WORK TO BE COMPLETED
Quote, exactly, the line holding "The width and height of the screenshot is (519, 363)." and all lines after it to the end of the records below. Exclude pictures.

RECORDS FOR THE TASK
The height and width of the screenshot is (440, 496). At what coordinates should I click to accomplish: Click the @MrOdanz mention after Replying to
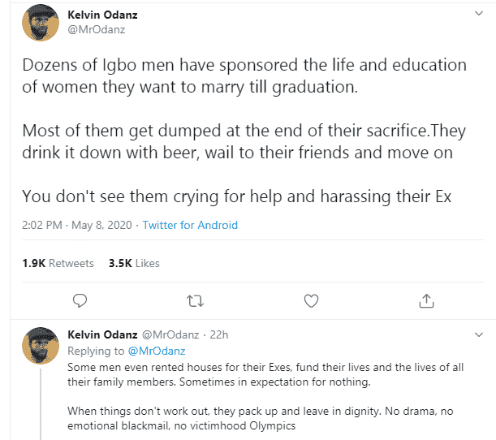(157, 351)
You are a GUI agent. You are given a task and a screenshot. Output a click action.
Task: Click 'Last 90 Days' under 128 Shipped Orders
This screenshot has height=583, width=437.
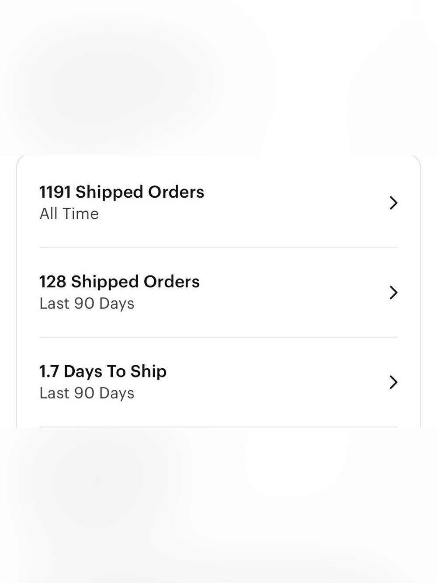87,304
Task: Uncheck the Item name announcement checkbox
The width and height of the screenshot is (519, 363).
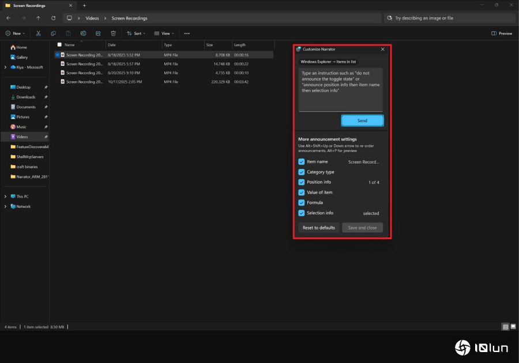Action: (x=302, y=162)
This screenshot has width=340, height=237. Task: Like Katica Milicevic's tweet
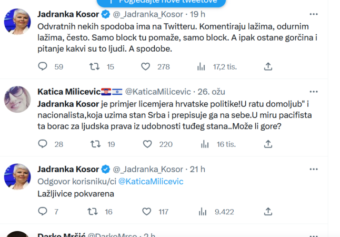coord(148,144)
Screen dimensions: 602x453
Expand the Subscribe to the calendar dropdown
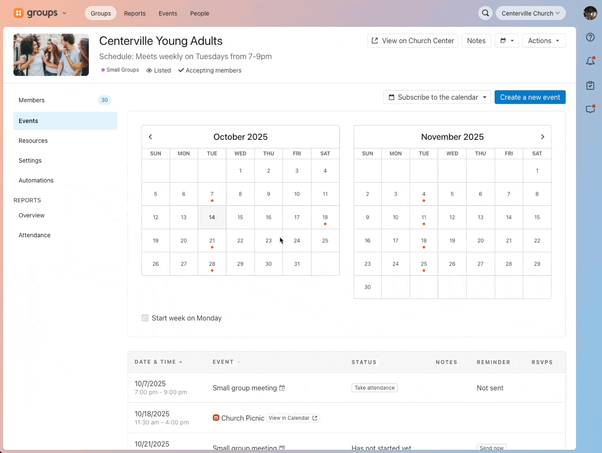(437, 97)
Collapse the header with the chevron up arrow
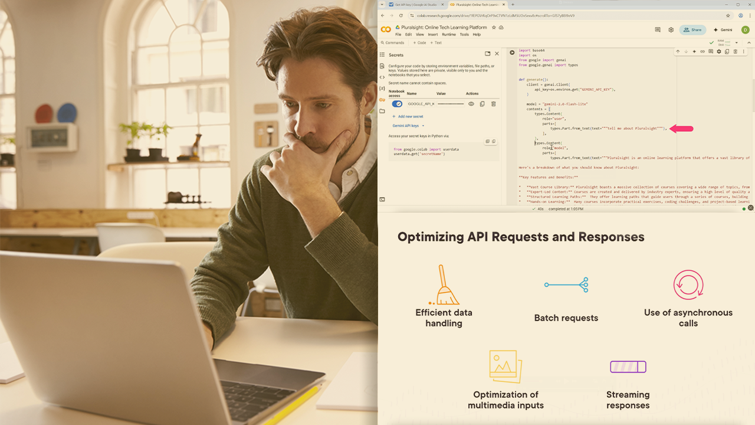Viewport: 755px width, 425px height. pos(750,43)
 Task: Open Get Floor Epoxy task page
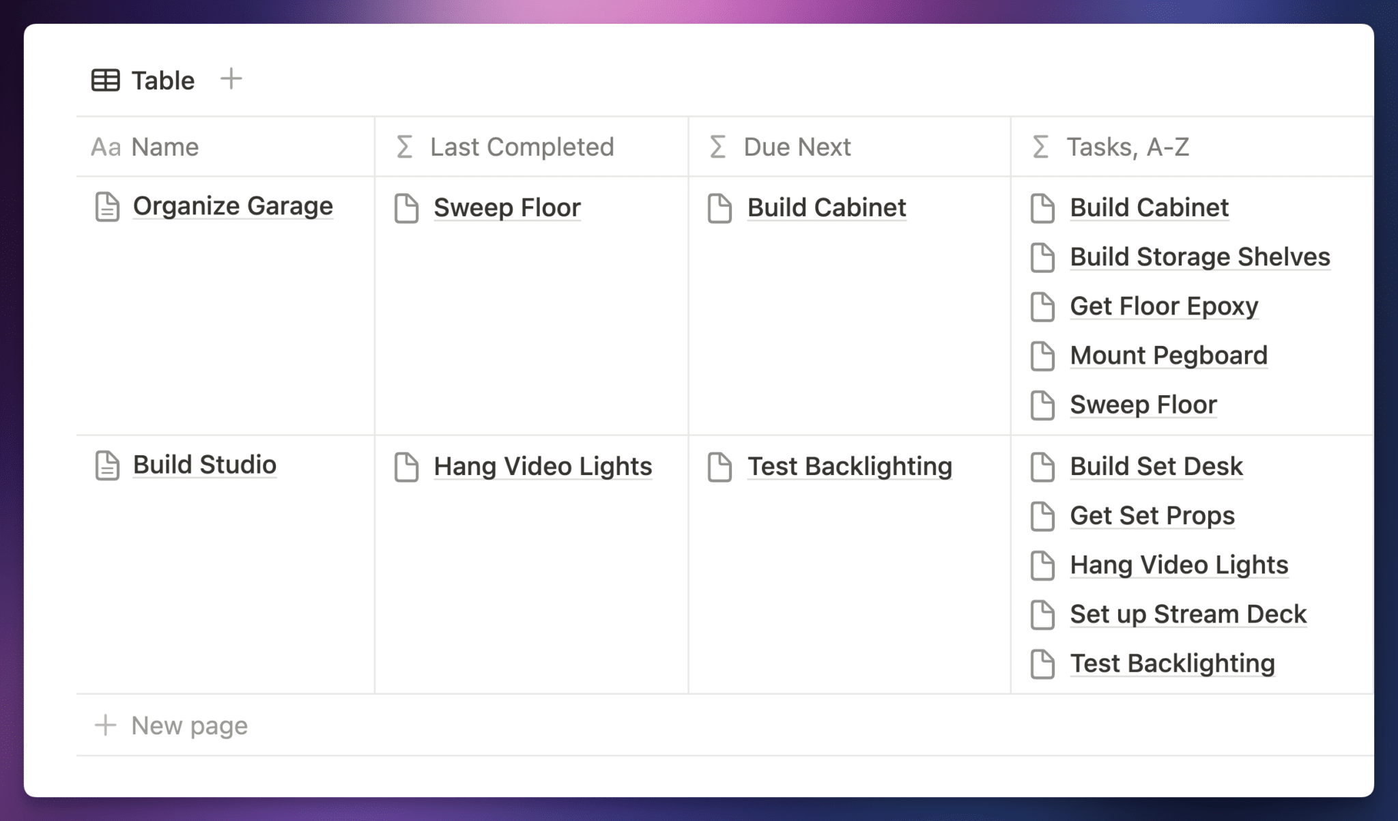pyautogui.click(x=1164, y=306)
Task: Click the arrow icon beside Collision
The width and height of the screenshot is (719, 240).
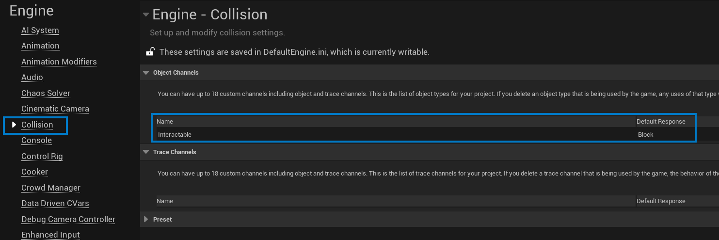Action: click(14, 125)
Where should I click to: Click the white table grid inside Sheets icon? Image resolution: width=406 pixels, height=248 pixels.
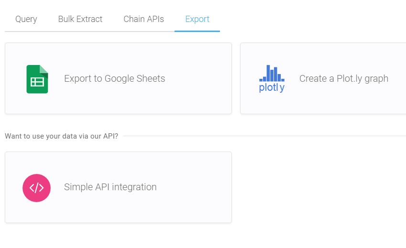click(x=37, y=82)
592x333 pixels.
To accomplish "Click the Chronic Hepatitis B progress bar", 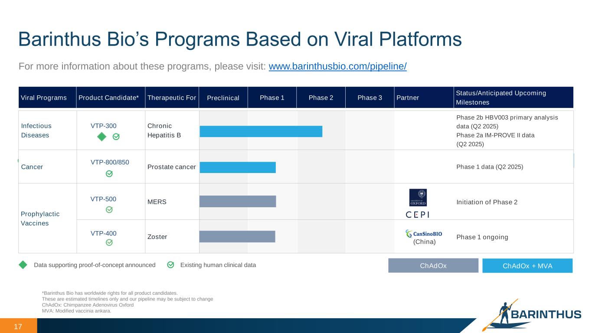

ANSWER SPACE
The width and height of the screenshot is (519, 363).
Action: (x=302, y=162)
This screenshot has width=340, height=237. Task: Like Katica Milicevic's tweet
coord(148,144)
Screen dimensions: 602x453
Expand the Subscribe to the calendar dropdown
(437, 97)
Collapse the header with the chevron up arrow
Viewport: 755px width, 425px height. pos(750,43)
 Task: Open Get Floor Epoxy task page
pyautogui.click(x=1164, y=306)
Task: Click the arrow icon beside Collision
The width and height of the screenshot is (719, 240).
Action: click(14, 125)
Where should I click to: Click the white table grid inside Sheets icon? Image resolution: width=406 pixels, height=248 pixels.
click(x=37, y=82)
592x333 pixels.
To accomplish "Click the Chronic Hepatitis B progress bar", 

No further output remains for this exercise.